* WHAT NEEDS TO BE DONE *
Nothing in the records should differ when you write them out again.

[Collected data]
■ ■ ■ ■ ■
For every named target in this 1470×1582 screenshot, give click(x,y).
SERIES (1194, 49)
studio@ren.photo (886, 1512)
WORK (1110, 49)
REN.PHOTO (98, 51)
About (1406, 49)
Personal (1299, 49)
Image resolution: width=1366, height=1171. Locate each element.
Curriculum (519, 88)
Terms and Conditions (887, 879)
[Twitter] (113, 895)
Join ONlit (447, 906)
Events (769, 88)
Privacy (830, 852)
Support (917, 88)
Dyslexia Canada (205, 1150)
■ ■ ■ ■ ■
* REPLY *
For every named target in this 1470×1582 screenshot, give click(x,y).
SERIES (1194, 49)
studio@ren.photo (886, 1512)
WORK (1110, 49)
REN.PHOTO (98, 51)
About (1406, 49)
Personal (1299, 49)
Image resolution: width=1366, height=1171. Locate each element.
Curriculum (519, 88)
Terms and Conditions (887, 879)
[Twitter] (113, 895)
Join ONlit (447, 906)
Events (769, 88)
Privacy (830, 852)
Support (917, 88)
Dyslexia Canada (205, 1150)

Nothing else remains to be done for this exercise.